Just when I thought that Indian movies were coming down to sensible lengths, along comes a near-three-hour masala.
And, whatever the merits of Rangasthalam, its length is its undoing.
Ironically, its final 30 minutes are arguably the highlight of Sukumar's film but, by the time it reached its crescendo, my bum was numb and my eyelids were drooping.
Of course, I can see why there has been such acclaim for Rangasthalam and its charismatic lead, played by Ram Charan.
His character, Chittu is a village engineer who is hard of hearing and charms with his extreme knee-jerk reactions to almost every scenario from love to violence.
Much of the film is focused on his courting of a beautiful local girl (Samantha Akkineni) and the misunderstandings sparked by his poor hearing.
This lovey-doveyness is counter-balanced by vicious politics surrounding the unopposed president of the village (Jagapathi Babu).
His demands for fines and over-payment of loan interest, leads to some of the villagers killing themselves and if anyone speak out against him and his henchmen, they can expect to lose their lives too.
Aadhi plays Chittu's more thoughtful brother who wants to take on the system intellectually rather than with a bang over the heard.
However, he soon learns that violence is the only language the president and his acolytes understand.
Rangasthalam scores in terms of its vibrancy - the song and dance numbers are lavish and brilliantly choreographed and colour oozes from every pore of the movie.
And it builds into a finale which offers some big surprises.
After appearing to be a solid family movie throughout, its finale suprises, not only in its twists but also with its violence.

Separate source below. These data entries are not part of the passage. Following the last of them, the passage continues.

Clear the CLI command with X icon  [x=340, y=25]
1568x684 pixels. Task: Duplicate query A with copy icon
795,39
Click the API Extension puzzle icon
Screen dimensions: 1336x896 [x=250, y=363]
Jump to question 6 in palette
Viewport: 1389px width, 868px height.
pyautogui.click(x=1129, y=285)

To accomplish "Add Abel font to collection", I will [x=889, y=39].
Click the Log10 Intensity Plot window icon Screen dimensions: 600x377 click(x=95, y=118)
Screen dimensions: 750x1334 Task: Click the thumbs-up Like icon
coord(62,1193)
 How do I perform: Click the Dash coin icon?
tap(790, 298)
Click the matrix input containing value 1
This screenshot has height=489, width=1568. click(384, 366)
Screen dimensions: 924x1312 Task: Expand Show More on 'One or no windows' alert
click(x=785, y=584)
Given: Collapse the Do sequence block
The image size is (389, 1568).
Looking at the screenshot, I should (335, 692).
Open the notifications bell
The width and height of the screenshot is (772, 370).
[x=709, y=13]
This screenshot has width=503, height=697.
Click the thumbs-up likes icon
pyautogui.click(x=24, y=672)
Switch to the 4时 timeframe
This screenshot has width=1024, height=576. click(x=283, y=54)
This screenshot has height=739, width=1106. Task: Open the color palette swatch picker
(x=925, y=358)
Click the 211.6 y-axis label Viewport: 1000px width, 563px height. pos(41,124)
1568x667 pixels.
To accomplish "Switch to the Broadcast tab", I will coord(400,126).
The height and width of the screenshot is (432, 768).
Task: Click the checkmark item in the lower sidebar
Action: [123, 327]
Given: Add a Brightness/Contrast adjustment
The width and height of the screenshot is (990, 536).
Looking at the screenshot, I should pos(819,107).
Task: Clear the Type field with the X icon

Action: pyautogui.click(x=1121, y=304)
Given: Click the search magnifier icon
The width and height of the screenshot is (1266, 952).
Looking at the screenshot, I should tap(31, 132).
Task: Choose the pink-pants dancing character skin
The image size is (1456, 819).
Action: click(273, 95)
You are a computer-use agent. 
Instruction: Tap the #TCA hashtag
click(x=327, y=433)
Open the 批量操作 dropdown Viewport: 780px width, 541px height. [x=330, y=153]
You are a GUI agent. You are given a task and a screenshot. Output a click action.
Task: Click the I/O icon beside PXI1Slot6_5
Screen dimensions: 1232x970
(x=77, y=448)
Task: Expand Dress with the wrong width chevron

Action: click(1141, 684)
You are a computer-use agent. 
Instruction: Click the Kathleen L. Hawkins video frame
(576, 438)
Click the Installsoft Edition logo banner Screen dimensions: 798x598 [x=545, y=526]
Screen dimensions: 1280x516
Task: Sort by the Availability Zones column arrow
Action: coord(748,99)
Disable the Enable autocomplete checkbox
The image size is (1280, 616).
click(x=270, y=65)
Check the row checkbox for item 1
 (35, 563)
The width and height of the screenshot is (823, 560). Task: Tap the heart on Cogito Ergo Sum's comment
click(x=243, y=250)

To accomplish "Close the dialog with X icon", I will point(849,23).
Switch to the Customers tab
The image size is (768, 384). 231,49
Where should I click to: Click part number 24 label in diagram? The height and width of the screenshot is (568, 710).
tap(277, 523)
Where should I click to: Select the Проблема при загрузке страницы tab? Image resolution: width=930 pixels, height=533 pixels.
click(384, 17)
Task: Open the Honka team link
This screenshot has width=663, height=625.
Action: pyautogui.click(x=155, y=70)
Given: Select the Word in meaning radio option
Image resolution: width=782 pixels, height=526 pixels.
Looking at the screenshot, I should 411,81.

Reasons to watch: The vibrant performance of Ram Charan
Reasons to avoid: It is way too long

Laughs: A couple of chuckles
Jumps: None
Vomit: None
Nudity: None
Overall rating: 7/10


Director quote - Sukumar: "Ram Charan and Samantha had never lived in a village before they shot for the but it didn’t take them too long to get into the skin of their character. Ram Charan was so comfortable wearing a lungi that I was convinced that he became Chitti Babu the moment he arrived on the sets."

The big question - Are India's poor really exploited as badly as this?